## Action item
Return every line from the records below with the string "computer".

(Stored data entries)
"""

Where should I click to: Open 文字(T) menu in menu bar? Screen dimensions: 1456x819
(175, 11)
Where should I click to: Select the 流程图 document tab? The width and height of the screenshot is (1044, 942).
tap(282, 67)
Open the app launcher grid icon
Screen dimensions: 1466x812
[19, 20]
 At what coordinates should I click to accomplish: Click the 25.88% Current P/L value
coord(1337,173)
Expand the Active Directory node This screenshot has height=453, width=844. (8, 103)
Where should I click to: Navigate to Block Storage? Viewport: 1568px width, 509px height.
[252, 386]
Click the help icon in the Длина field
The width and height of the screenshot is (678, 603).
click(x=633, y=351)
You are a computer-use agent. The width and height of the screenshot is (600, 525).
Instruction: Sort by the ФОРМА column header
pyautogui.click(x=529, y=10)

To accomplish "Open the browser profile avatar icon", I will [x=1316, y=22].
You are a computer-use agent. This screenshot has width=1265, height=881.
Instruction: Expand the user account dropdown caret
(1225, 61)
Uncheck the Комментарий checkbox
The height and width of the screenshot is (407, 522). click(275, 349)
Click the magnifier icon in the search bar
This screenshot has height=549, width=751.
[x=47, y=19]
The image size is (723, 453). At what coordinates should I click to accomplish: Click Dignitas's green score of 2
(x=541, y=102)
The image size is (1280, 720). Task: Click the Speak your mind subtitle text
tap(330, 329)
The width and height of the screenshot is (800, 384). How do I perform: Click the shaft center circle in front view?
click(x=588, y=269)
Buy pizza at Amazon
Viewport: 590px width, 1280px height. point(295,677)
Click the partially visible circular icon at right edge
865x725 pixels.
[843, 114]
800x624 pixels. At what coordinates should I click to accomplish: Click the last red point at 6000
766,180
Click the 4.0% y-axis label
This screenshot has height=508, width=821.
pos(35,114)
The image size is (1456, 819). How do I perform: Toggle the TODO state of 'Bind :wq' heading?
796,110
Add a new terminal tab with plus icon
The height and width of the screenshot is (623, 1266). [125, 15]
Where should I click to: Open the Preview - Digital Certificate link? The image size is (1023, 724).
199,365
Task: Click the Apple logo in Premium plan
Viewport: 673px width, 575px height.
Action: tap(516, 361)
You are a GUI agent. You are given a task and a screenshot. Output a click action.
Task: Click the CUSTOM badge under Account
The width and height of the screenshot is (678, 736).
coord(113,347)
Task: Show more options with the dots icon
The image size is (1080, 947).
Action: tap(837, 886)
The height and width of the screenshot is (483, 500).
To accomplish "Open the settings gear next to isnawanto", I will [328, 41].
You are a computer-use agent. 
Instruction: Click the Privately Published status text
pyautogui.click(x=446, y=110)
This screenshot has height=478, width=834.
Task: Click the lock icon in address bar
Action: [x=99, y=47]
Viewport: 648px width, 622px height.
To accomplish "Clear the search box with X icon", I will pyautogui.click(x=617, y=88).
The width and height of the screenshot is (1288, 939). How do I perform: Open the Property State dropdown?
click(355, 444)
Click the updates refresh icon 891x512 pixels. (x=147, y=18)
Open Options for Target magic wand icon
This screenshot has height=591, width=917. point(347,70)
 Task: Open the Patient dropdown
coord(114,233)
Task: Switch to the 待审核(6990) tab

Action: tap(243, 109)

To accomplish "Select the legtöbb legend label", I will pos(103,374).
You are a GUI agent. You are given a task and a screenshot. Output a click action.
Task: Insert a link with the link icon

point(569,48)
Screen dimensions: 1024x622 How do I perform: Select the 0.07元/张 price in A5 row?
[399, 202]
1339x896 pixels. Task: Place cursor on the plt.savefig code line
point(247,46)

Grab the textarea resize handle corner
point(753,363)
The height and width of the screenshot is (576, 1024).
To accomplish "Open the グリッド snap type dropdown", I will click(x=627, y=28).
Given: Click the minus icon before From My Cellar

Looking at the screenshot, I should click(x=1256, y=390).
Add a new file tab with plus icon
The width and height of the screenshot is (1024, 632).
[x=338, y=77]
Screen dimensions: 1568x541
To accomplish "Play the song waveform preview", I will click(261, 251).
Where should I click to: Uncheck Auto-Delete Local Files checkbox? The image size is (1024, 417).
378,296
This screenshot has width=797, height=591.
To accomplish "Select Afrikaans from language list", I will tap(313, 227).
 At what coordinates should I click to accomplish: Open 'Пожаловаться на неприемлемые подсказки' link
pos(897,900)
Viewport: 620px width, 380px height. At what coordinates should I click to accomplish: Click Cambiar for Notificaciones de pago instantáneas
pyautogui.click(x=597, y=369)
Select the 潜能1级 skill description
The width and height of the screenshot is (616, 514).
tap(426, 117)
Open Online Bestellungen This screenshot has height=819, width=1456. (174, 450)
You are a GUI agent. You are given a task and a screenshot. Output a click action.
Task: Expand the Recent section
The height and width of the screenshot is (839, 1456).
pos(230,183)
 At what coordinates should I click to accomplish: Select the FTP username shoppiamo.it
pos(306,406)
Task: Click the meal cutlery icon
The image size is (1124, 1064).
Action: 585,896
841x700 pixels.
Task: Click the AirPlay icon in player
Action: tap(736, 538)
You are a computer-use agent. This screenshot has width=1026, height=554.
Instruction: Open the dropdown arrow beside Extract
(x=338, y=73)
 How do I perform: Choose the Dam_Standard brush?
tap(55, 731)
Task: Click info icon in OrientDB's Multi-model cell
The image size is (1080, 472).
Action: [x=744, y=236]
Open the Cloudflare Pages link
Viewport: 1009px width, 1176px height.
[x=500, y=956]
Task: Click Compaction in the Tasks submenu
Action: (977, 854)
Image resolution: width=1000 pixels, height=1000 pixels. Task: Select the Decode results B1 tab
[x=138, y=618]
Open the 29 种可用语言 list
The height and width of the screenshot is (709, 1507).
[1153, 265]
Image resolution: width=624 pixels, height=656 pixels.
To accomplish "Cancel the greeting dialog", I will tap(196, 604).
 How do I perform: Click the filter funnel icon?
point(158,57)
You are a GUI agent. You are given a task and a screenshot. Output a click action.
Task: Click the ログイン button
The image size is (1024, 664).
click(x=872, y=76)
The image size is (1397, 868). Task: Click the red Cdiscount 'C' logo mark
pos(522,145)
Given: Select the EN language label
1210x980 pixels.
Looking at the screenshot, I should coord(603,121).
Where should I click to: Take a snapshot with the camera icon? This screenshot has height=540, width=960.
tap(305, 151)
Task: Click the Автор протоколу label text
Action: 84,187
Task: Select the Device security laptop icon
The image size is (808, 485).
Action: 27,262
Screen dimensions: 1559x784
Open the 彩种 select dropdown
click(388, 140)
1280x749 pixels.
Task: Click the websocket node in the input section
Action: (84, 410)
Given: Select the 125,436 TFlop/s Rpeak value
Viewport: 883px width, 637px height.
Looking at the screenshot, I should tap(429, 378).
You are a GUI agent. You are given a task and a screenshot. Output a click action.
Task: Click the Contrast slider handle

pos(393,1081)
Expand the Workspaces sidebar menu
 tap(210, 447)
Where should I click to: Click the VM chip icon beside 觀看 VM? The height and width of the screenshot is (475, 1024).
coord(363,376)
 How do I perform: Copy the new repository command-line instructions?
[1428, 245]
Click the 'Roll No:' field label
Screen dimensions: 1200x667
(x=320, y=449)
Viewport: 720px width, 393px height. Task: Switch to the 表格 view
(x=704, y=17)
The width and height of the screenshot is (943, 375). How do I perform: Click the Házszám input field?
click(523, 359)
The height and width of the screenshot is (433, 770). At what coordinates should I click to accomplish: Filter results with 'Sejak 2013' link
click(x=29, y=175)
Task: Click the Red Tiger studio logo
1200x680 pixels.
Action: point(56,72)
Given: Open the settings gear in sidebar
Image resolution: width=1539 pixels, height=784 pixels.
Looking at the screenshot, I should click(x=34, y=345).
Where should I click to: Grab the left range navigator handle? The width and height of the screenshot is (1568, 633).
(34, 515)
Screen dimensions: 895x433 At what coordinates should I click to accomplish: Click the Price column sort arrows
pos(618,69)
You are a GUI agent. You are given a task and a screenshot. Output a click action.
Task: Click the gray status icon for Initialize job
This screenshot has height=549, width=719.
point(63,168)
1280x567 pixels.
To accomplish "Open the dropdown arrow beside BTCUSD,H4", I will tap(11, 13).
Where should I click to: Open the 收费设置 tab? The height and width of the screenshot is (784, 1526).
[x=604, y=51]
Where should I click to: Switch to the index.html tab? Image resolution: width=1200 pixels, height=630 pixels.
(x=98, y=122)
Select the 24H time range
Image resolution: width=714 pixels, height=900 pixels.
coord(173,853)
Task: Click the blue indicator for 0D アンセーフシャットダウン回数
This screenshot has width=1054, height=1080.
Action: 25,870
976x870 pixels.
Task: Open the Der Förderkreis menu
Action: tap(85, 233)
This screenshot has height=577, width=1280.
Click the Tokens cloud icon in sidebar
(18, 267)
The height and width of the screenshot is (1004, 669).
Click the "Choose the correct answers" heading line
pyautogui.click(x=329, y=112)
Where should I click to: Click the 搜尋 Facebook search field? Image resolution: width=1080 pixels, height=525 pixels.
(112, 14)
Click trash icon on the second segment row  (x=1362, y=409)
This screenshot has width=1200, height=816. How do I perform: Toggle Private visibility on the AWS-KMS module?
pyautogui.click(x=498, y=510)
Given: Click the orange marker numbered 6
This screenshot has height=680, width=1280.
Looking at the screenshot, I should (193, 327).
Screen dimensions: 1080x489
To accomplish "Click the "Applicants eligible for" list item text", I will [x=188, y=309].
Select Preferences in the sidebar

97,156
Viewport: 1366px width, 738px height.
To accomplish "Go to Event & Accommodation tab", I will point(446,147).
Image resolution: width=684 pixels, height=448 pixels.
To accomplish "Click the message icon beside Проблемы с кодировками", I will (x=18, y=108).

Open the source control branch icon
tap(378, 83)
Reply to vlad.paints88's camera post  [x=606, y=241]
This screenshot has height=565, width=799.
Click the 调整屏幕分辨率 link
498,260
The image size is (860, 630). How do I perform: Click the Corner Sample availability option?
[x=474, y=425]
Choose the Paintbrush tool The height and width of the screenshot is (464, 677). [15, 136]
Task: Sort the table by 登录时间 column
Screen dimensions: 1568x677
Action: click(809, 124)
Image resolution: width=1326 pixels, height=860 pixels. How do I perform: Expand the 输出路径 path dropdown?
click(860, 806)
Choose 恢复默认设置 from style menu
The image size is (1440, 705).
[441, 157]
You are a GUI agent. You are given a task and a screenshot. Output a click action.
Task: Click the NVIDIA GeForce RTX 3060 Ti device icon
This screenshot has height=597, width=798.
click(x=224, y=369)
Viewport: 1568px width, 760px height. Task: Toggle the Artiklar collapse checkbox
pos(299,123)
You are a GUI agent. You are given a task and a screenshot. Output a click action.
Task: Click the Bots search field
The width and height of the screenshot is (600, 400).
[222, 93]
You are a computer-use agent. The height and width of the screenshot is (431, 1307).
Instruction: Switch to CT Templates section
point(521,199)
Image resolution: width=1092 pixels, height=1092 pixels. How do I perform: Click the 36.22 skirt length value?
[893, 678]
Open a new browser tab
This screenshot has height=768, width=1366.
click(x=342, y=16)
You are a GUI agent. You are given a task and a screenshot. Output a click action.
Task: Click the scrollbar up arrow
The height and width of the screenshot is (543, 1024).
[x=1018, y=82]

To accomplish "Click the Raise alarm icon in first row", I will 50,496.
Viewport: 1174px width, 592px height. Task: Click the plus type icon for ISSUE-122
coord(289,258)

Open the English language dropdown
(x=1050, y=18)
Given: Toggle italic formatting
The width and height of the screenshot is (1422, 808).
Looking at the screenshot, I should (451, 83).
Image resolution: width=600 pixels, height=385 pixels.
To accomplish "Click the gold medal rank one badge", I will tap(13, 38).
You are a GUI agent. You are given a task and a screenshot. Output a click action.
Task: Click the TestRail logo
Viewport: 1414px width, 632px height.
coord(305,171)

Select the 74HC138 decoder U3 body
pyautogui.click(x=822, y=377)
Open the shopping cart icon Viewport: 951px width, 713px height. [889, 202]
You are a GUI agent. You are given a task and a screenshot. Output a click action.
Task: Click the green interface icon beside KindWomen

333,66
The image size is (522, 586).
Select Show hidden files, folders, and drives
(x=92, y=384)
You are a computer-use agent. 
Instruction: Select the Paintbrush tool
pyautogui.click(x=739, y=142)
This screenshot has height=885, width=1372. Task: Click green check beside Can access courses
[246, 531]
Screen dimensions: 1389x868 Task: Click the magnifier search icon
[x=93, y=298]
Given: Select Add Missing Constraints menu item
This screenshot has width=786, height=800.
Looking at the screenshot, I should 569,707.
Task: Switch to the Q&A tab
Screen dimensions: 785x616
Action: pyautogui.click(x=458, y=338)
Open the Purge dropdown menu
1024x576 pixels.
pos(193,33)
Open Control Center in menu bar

"""

## Answer for the task
You are a computer-use agent. The width and height of the screenshot is (600, 525).
You are a computer-use agent. This screenshot has width=1265, height=881.
You are a computer-use agent. 
You are a computer-use agent. This screenshot has width=1026, height=554.
You are a computer-use agent. The height and width of the screenshot is (431, 1307).
You are a computer-use agent. 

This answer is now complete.